他人を支配する黒すぎる心理術

マルコ社様より献本御礼
「心理術」というと、悪く言えば「マインドコントロール」の類ではないかと連想してしまうのだが、本書はあくまで「人間関係を円滑にする」ということを念頭に置いている。
しかし本書のタイトルにある「黒すぎる」というのが気にかかってしまうのだが、それをタイトルにした理由はいったい何なのか、そしてそれをなぜ「悪用禁止」と書かなかったのか、本書とともに探っていこうと思う。

第1章「あの人物も心理術を使っていた!? 黒すぎる心理術の系譜」
そもそも心理学とはどのような歴史をたどっていったのか。初めて登場したのは19世紀のことであり、ドイツの哲学者・生理学者ヴントが提唱した。そこから心理学が生まれ、時代とともに変化し、心理的な学説も次々と築かれていった。
その一方で学術以外の様々な場で「心理学」が利用されるようになった。一例として、ヒトラーの演説、及び橋下徹の演説に心理的なスピーチを盛り込ませていること、さらにはコンビニの品揃えにしても心理に合わせて設計されているのだという。

第2章「相手の「表情」「しぐさ」からホンネを透視する方法」
自身の中にある「ホンネ」は、表情・しぐさにはっきりと表れる人もいれば、よほど注視しないとわからない人がいる。そもそも自分自身が映し出す「表情」は自分自身の心の中身を映し出している。
その「表情」「しぐさ」のことを「非言語コミュニケーション」と表されている。
本章では表情にしても「目の動き」から「口の動き」「手足の動き」などについて心理的にどのような傾向にあるのかを紹介している。

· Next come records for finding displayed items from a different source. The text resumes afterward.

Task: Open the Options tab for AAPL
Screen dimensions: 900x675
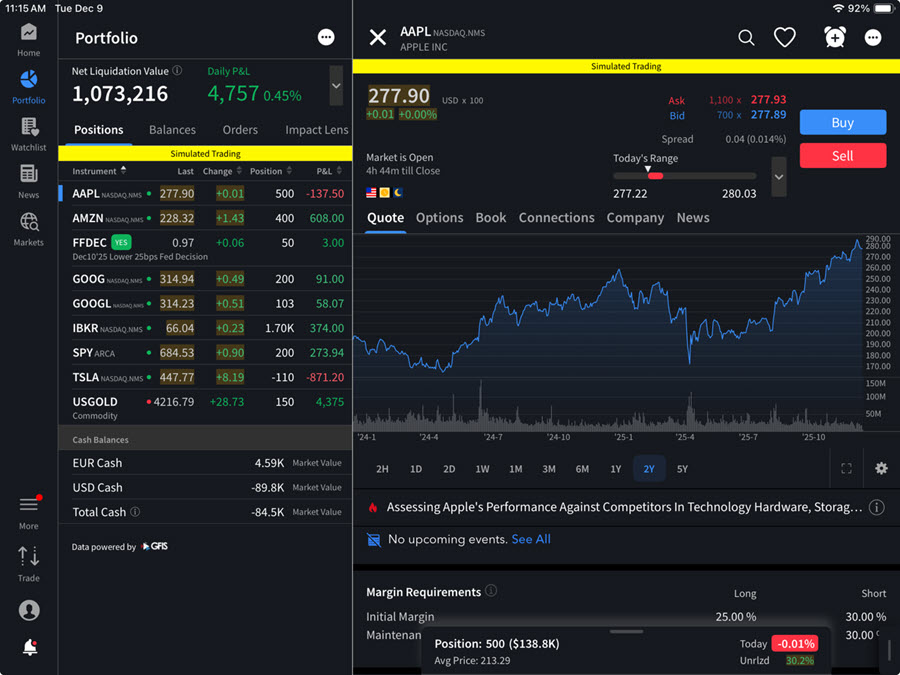Action: (x=439, y=218)
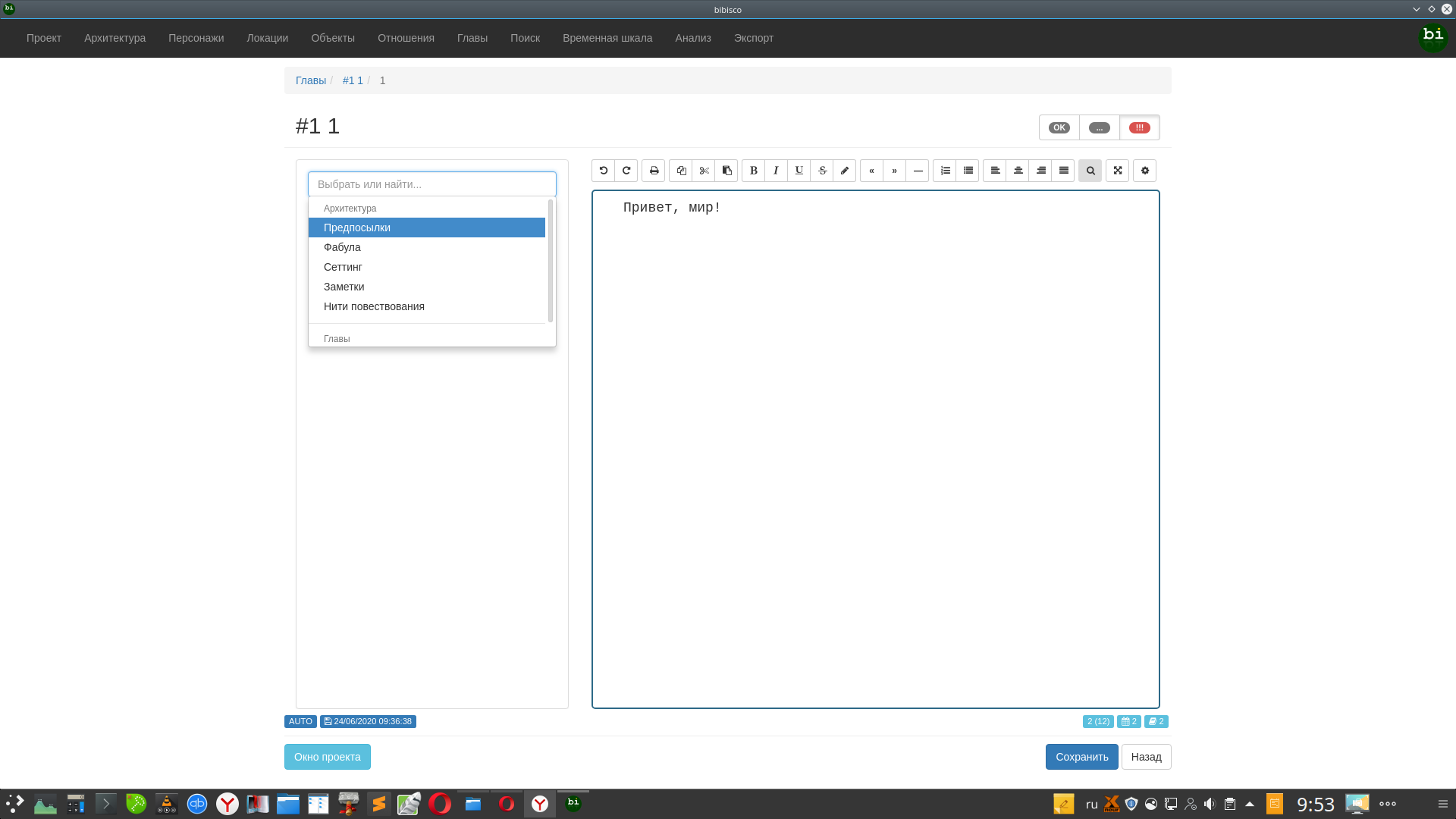This screenshot has height=819, width=1456.
Task: Click the scissors cut icon
Action: tap(704, 171)
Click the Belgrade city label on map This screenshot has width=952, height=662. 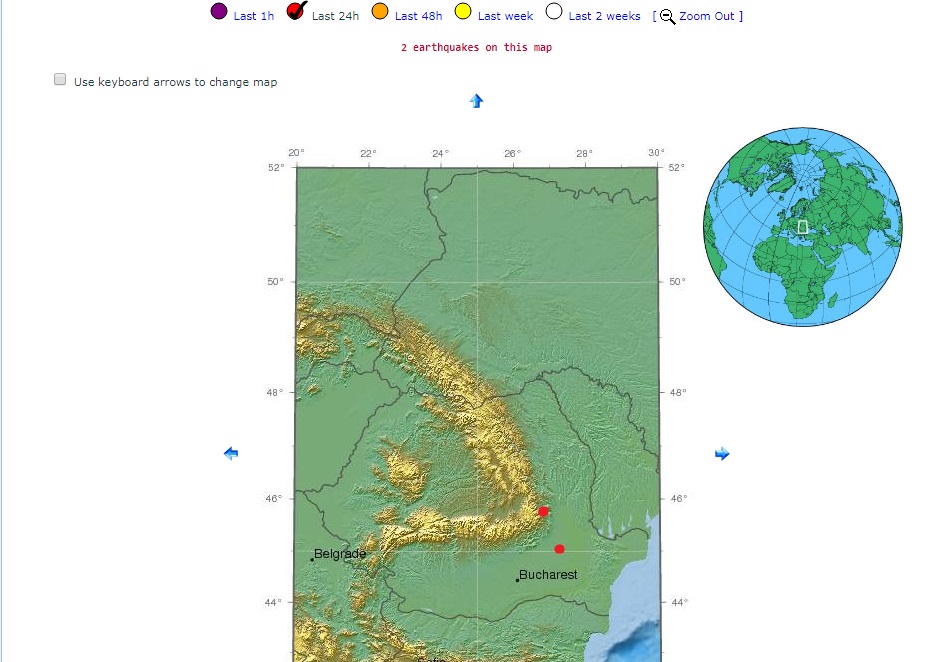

第3章「人を操るその前に・・・行動に影響を与える8つの心の法則とは」
行動には様々な「原理」が存在する。その「原理」について本章では「8つ」に分けて紹介しており、それが自分自身がどのような「原理」でもって行動をしているのか、チェックをすることができる。

第4章「他人を支配する黒すぎる心理術」
本書の根幹である心理術のイロハである。言葉にしても、見た目にしても、他人との接し方にしても、相手との位置関係にしても、やり方一つで相手の印象を変化させることができる。変化によっては自分にとって良い印象を与えさせることもできる。ページ数の半分を割いており、その分細かく行動やしぐさなど数多くのケースを取り上げられている。そのためビジネスにしても、プライベートにしても状況に応じて実戦することが可能である。恋愛からビジネスまで使えるからでこそ「黒い」という表現になり得るのだが、これは心理学的にもよく使われることから「悪用禁止」にもならない、というよりも悪用する場所が見あたらない、とも言える。

第5章「他人に「操られない」ための心構えとは?」
これまでは行動原理からテクニックに至るまで紹介されたのだが、最後はテクニックを使うにあたっての「注意事項」と言うべき所である。いくら「黒いテクニック」を使用しても使い方を間違ってしまうと自分自身が他人に「操られてしまう」ことになりかねない。

本書は心理的に、「人を操る」テクニックを標榜しているが、あくまでビジネスの場で、プライベートの場で活用できることから、あくまで「人を操る=コミュニケーションを円滑にする」ということを念頭に置いている。本書は「マインドコントロール」の類ではなく、あくまでコミュニケーション本としての「心理術」を説いている。